Parameter#

class gammapy.modeling.Parameter(name, value, unit='', scale=1, min=nan, max=nan, frozen=False, error=0, scan_min=None, scan_max=None, scan_n_values=11, scan_n_sigma=2, scan_values=None, scale_method='scale10', interp='lin', is_norm=False)[source]#

Bases: object

A model parameter.

Note that the parameter value has been split into a factor and scale like this:

value = factor x scale

Users should interact with the value, quantity or min and max properties and consider the fact that there is a factor` and scale an implementation detail.

That was introduced for numerical stability in parameter and error estimation methods, only in the Gammapy optimiser interface do we interact with the factor, factor_min and factor_max properties, i.e. the optimiser “sees” the well-scaled problem.

Parameters
namestr

Name

valuefloat or Quantity

Value

scalefloat, optional

Scale (sometimes used in fitting)

unitUnit or str, optional

Unit

minfloat, optional

Minimum (sometimes used in fitting)

maxfloat, optional

Maximum (sometimes used in fitting)

frozenbool, optional

Frozen? (used in fitting)

errorfloat

Parameter error

scan_minfloat

Minimum value for the parameter scan. Overwrites scan_n_sigma.

scan_maxfloat

Minimum value for the parameter scan. Overwrites scan_n_sigma.

scan_n_values: int

Number of values to be used for the parameter scan.

scan_n_sigmaint

Number of sigmas to scan.

scan_values: `numpy.array`

Scan values. Overwrites all of the scan keywords before.
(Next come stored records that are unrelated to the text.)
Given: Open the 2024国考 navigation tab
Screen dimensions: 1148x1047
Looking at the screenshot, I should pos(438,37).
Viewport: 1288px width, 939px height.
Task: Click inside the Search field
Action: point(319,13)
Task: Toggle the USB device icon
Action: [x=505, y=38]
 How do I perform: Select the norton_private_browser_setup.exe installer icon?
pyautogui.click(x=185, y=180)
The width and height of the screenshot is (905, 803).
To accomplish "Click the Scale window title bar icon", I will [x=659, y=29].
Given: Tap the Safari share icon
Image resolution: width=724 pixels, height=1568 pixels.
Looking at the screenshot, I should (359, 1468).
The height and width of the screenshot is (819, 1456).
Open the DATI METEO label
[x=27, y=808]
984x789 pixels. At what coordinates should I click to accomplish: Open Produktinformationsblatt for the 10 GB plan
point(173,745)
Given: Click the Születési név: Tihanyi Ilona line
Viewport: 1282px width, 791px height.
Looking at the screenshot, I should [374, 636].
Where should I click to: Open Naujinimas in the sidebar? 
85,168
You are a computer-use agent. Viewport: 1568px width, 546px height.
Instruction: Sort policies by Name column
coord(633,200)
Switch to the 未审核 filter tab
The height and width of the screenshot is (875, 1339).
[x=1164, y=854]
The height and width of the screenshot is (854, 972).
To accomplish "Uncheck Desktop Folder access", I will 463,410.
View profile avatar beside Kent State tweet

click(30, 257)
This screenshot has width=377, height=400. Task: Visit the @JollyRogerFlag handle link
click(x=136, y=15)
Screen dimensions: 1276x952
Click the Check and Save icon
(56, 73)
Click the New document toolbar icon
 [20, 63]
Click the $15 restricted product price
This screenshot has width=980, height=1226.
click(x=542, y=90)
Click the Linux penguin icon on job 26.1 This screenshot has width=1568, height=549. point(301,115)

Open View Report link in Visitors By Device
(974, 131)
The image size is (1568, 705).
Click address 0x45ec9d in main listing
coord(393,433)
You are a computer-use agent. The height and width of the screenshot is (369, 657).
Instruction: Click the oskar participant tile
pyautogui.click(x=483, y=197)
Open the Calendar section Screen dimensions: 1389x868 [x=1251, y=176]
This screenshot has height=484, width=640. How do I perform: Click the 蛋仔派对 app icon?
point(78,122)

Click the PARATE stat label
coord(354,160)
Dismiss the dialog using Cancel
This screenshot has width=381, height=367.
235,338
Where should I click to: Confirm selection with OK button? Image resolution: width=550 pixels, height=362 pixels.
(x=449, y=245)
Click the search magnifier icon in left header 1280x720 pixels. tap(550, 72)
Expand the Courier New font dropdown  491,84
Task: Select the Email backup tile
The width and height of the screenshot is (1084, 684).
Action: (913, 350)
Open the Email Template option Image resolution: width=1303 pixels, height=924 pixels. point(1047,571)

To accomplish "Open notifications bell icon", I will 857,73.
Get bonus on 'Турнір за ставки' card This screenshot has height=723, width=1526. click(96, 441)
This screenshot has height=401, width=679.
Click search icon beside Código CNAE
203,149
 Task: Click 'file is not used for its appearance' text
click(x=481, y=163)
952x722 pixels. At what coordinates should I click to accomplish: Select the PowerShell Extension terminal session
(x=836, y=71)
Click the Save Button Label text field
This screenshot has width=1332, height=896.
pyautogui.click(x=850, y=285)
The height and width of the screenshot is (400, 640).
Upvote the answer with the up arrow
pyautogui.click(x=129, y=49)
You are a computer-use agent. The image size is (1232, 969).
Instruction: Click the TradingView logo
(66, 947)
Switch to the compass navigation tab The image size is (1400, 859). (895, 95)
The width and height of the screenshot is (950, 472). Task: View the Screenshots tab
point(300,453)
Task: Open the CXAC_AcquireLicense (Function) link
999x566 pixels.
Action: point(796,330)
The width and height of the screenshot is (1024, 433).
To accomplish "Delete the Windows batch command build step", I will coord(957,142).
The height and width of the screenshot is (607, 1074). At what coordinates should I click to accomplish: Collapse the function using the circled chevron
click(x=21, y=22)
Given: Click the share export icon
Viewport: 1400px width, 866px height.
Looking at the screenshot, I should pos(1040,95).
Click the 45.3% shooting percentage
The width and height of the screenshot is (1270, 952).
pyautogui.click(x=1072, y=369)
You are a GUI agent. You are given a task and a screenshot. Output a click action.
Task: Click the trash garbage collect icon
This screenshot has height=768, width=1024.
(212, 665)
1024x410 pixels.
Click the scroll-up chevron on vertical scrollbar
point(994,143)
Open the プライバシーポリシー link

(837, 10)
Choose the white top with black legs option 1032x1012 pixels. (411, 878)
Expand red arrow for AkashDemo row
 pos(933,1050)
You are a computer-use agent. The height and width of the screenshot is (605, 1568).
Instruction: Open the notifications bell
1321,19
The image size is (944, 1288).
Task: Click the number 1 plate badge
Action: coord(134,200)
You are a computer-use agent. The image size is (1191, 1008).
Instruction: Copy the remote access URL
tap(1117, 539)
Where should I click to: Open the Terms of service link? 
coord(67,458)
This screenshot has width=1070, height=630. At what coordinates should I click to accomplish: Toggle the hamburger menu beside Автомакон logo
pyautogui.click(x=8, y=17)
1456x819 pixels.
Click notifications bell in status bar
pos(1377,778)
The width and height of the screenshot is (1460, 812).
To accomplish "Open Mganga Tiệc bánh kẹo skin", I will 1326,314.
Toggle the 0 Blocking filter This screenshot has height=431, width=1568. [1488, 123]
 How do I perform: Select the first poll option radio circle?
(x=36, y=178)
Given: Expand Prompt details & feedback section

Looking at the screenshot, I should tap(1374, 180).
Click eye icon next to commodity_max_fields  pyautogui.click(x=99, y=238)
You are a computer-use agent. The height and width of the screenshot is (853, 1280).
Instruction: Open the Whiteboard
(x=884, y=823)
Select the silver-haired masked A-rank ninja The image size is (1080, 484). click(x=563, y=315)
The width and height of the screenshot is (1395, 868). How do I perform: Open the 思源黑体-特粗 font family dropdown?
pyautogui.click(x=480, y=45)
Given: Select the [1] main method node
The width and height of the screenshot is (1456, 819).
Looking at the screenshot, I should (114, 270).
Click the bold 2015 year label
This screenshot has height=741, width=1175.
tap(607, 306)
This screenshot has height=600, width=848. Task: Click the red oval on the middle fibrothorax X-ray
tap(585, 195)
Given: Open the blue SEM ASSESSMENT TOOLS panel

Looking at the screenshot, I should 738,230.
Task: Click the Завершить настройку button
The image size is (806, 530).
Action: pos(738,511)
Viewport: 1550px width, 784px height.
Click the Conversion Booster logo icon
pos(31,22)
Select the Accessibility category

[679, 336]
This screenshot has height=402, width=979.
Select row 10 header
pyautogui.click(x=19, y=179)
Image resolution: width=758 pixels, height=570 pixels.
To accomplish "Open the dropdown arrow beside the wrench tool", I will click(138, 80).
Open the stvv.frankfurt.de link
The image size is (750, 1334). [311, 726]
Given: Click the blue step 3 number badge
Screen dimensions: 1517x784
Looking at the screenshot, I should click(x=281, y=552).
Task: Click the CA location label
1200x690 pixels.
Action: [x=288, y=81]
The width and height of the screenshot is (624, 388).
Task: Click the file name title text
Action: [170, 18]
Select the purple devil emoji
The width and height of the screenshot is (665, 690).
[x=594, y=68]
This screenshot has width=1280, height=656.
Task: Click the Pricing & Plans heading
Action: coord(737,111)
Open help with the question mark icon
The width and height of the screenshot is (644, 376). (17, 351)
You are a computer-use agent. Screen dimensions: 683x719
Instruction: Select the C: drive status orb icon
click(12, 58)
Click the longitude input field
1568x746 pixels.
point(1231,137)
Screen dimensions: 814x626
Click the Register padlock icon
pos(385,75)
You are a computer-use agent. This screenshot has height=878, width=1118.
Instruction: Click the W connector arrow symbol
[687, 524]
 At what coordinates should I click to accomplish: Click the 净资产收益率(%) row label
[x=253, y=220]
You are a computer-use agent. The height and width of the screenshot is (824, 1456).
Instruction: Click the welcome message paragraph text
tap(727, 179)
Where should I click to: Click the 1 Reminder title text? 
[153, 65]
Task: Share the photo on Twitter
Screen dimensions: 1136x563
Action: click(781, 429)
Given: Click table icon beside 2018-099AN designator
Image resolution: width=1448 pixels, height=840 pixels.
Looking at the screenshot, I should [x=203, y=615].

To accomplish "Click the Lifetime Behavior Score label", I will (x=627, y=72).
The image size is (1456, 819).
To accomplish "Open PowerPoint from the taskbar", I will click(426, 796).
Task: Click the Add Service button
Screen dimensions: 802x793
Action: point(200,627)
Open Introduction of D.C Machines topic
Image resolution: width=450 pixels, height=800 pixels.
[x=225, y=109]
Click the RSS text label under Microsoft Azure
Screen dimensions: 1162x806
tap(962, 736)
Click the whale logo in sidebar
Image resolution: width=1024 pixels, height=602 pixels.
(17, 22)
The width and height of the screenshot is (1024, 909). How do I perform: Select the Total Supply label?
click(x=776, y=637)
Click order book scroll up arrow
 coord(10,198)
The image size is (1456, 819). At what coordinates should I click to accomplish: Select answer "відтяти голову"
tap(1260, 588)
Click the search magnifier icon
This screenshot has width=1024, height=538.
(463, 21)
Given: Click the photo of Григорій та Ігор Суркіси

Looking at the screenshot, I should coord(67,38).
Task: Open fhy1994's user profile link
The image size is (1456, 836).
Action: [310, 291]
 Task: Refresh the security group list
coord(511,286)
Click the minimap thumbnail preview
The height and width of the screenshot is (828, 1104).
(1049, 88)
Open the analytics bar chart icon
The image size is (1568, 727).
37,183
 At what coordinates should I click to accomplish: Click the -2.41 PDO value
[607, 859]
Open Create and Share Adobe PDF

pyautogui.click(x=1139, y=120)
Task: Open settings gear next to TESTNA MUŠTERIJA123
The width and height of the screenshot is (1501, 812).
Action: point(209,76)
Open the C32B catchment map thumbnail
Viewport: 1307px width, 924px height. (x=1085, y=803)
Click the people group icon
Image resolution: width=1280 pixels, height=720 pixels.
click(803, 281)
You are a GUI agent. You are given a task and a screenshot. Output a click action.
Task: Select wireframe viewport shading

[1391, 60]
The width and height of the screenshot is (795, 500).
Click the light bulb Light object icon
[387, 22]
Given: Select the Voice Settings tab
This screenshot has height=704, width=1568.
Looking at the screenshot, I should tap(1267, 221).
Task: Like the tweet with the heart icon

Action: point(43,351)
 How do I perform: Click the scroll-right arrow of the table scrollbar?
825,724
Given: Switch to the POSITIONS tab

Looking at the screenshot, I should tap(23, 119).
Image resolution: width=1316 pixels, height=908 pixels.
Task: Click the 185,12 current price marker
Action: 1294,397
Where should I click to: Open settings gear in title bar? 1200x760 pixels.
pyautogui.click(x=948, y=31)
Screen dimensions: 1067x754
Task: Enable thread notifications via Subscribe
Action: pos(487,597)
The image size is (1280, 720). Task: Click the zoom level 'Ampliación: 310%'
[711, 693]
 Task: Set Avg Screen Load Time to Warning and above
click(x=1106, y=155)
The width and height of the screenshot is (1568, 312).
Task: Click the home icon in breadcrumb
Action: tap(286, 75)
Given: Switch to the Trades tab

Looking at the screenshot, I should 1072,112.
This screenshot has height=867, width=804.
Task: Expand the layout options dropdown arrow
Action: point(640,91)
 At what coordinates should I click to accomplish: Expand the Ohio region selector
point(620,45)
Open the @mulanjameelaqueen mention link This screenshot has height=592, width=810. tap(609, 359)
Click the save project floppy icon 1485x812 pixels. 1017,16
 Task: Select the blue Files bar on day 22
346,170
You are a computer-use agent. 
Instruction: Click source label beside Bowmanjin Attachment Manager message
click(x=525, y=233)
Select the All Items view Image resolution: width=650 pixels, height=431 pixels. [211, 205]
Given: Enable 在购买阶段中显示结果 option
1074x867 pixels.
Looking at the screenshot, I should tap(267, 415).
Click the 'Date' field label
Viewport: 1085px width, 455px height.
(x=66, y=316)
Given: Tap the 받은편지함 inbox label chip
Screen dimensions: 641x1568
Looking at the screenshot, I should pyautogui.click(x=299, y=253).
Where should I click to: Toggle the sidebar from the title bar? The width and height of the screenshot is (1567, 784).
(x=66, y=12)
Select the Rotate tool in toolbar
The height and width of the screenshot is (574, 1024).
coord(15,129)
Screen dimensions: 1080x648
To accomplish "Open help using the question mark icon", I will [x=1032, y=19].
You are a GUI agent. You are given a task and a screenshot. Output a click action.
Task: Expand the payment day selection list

scale_method{‘scale10’, ‘factor1’, None}

Method used to set factor and scale

interp{“lin”, “sqrt”, “log”}

Parameter scaling to use for the scan.

is_normbool

Whether the parameter represents the flux norm of the model.

Attributes Summary

conf_max

Confidence max value (float)

conf_min

Confidence min value (float)

error

factor

Factor (float).

factor_max

Factor max (float).

factor_min

Factor min (float).

frozen

Frozen? (used in fitting) (bool).

is_norm

Whether the parameter represents the norm of the model

max

Maximum (float).

min

Minimum (float).

name

Name (str).

quantity

Value times unit (Quantity).

scale

Scale (float).

scale_method

Method used to set factor and scale

scan_max

Stat scan max

scan_min

Stat scan min

scan_n_sigma

Stat scan n sigma

scan_values

Stat scan values (ndarray)

type

unit

Unit (Unit).

value

Value = factor x scale (float).

Methods Summary

autoscale()

Autoscale the parameters.

check_limits()

Emit a warning or error if value is outside the min/max range

copy()

A deep copy

to_dict()

Convert to dict.

update_from_dict(data)

Update parameters from a dict.

Attributes Documentation

conf_max#

Confidence max value (float)

Returns parameter maximum if defined else the scan_max

conf_min#

Confidence min value (float)

Returns parameter minimum if defined else the scan_min

error#
factor#

Factor (float).

factor_max#

Factor max (float).

This factor_max = max / scale is for the optimizer interface.

factor_min#

Factor min (float).

This factor_min = min / scale is for the optimizer interface.

frozen#

Frozen? (used in fitting) (bool).

is_norm#

Whether the parameter represents the norm of the model

max#

Maximum (float).

min#

Minimum (float).

name#

Name (str).

quantity#

Value times unit (Quantity).

scale#

Scale (float).

scale_method#

Method used to set factor and scale

scan_max#

Stat scan max

scan_min#

Stat scan min

scan_n_sigma#

Stat scan n sigma

scan_values#

Stat scan values (ndarray)

type#
unit#

Unit (Unit).

value#

Value = factor x scale (float).

Methods Documentation

autoscale()[source]#

Autoscale the parameters.

Set factor and scale according to scale_method attribute

Available scale_method

  • scale10 sets scale to power of 10, so that abs(factor) is in the range 1 to 10

  • factor1 sets factor, scale = 1, value

In both cases the sign of value is stored in factor, i.e. the scale is always positive. If scale_method is None the scaling is ignored.

check_limits()[source]#

Emit a warning or error if value is outside the min/max range

copy()[source]#

A deep copy

to_dict()[source]#

Convert to dict.

update_from_dict(data)[source]#

Update parameters from a dict. Protection against changing parameter model, type, name.